• _Requirements_:
List each line of the records that contains the string "Where". Case counts.

• _Entries supplied_:
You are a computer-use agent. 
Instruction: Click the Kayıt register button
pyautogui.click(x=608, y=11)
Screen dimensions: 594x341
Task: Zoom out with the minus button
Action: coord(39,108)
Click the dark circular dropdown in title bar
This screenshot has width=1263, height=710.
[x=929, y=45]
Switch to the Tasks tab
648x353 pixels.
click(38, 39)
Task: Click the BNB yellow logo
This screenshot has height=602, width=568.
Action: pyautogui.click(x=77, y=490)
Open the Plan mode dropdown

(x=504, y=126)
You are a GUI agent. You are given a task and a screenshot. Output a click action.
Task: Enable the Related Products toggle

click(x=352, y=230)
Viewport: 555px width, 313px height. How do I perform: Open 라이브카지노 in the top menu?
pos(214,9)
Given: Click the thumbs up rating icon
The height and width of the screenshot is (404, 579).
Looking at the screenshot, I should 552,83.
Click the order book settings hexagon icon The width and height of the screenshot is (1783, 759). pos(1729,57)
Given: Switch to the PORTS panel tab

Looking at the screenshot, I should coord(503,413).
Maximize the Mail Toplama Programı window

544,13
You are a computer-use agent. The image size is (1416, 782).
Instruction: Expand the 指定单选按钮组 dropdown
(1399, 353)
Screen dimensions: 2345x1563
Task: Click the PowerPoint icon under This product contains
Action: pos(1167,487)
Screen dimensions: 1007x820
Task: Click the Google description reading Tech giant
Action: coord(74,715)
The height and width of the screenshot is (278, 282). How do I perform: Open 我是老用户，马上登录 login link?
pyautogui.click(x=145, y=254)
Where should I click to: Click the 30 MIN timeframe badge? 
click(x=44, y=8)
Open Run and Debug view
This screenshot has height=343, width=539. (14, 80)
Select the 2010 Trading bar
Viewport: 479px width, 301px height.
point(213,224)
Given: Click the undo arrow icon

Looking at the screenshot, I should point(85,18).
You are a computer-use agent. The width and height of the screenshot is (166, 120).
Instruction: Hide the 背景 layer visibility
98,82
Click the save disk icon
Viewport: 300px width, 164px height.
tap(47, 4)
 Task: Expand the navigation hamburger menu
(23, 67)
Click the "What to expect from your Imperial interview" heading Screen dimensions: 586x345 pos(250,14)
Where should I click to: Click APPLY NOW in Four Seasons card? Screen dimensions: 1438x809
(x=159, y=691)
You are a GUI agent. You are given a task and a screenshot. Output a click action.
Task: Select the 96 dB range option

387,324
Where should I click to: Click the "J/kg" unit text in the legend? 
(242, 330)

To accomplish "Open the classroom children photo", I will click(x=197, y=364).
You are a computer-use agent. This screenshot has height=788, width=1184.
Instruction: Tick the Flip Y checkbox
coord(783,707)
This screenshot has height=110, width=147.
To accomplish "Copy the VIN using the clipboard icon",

• _Final result_:
Where should I click to: Click the 30 MIN timeframe badge? 
Where should I click to: Click APPLY NOW in Four Seasons card? Screen dimensions: 1438x809
Where should I click to: Click the "J/kg" unit text in the legend? 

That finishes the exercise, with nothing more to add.